Wesley finds comfort in not being wealthy, viewing poverty as spiritual protection rather than hardship. The rich face unique temptations that ensnare them in foolish, harmful desires leading to ruin. By staying poor, he avoids that particular category of spiritual danger entirely — reframing financial lack not as deprivation but as a shield against the corrupting pull of money and the destructive choices wealth enables.

Relevance to John Wesley

Wesley practiced radical frugality throughout his life, earning considerable sums from book sales yet giving away nearly everything — he reportedly died with little more than a few coins.
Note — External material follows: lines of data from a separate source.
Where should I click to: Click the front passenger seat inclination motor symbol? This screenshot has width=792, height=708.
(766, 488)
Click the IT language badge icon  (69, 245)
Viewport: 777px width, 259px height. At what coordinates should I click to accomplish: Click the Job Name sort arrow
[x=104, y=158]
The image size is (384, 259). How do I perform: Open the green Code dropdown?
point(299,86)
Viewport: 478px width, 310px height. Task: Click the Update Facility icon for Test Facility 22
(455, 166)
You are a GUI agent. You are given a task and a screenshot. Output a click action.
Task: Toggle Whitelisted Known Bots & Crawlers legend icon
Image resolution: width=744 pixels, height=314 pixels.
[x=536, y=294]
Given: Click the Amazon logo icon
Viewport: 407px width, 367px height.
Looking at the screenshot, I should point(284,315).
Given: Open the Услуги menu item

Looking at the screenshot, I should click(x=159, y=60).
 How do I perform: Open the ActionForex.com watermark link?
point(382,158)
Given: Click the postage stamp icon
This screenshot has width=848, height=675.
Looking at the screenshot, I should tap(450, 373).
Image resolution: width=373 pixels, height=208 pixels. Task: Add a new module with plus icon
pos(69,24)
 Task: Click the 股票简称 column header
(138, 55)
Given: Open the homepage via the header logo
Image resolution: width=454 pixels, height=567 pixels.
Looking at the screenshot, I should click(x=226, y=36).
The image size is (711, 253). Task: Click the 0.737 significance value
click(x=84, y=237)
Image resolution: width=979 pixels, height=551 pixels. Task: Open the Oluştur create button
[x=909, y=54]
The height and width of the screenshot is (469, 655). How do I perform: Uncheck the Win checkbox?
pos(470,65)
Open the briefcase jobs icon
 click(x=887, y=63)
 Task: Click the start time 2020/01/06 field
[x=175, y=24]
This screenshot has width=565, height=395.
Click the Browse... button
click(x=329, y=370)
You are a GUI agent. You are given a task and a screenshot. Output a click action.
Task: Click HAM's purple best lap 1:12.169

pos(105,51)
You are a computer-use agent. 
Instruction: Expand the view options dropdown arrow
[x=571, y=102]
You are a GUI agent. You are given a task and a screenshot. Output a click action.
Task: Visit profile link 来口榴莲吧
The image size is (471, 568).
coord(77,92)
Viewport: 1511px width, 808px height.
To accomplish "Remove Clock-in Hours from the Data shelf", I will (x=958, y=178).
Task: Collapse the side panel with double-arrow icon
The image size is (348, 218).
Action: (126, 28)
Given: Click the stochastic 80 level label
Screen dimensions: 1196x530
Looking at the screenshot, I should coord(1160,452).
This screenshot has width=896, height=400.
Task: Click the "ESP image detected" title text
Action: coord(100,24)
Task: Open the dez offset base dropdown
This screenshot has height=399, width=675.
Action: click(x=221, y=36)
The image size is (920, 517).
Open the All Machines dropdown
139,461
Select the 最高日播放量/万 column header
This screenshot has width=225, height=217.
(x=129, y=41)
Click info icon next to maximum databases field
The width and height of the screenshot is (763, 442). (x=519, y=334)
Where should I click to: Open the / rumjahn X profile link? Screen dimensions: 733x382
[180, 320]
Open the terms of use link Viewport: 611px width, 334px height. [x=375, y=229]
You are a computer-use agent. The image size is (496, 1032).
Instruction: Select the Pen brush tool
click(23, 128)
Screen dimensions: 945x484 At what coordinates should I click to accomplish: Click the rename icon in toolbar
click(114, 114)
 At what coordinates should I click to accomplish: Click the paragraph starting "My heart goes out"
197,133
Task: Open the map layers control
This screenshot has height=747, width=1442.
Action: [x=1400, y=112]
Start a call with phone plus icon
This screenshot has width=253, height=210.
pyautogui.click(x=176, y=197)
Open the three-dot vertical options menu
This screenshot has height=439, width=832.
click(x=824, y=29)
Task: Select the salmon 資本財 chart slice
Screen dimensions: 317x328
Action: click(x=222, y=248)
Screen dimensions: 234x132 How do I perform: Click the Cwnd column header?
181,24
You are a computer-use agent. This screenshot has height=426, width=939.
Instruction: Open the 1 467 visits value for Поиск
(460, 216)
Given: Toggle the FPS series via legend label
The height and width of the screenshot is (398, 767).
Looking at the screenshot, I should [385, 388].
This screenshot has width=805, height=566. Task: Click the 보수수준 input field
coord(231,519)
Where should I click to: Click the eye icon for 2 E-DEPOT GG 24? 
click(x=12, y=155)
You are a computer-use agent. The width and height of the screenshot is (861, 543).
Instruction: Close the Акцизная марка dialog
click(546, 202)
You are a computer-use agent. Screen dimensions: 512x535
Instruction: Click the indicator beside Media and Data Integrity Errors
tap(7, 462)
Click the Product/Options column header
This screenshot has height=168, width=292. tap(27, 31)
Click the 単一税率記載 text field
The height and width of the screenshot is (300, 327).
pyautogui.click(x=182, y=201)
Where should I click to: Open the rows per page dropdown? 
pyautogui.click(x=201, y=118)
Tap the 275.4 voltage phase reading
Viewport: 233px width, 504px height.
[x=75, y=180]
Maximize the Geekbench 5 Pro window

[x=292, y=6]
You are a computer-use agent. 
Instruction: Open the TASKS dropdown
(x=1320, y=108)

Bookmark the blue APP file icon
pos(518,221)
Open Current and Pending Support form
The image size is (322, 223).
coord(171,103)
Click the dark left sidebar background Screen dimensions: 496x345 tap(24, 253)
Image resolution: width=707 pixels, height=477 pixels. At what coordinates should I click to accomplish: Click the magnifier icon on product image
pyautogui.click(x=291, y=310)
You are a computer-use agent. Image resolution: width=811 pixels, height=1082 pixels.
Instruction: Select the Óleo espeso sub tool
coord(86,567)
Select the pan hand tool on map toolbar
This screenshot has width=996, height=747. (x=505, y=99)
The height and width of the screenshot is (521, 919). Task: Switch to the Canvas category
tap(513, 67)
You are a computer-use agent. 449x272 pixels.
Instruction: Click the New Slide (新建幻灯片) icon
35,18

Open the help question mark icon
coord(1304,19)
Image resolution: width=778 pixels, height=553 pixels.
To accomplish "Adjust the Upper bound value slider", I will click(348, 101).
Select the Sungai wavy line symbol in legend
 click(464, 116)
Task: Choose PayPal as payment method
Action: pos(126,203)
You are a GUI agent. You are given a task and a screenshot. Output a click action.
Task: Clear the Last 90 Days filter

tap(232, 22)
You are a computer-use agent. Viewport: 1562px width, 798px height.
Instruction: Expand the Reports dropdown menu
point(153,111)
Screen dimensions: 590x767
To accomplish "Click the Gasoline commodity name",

He preached dozens of sermons on money's spiritual dangers and coined 'earn, save, give all you can.' His Methodist movement was rooted in the working poor, and he saw his own modest means as essential to personal credibility and spiritual integrity.

The era

Eighteenth-century England saw a new merchant class accumulating unprecedented wealth through trade and early industrialization, while the working poor suffered brutal conditions in mines and mills. Prosperity was increasingly equated with virtue and divine favor — a proto-prosperity gospel among the establishment. Wesley ministered primarily to the laboring poor, and his claim that wealth endangered the soul directly challenged the class-aligned Church of England and the era's emerging capitalist values.

AI-generated insights based on extensive research and information for context. Factual errors? Email [email protected].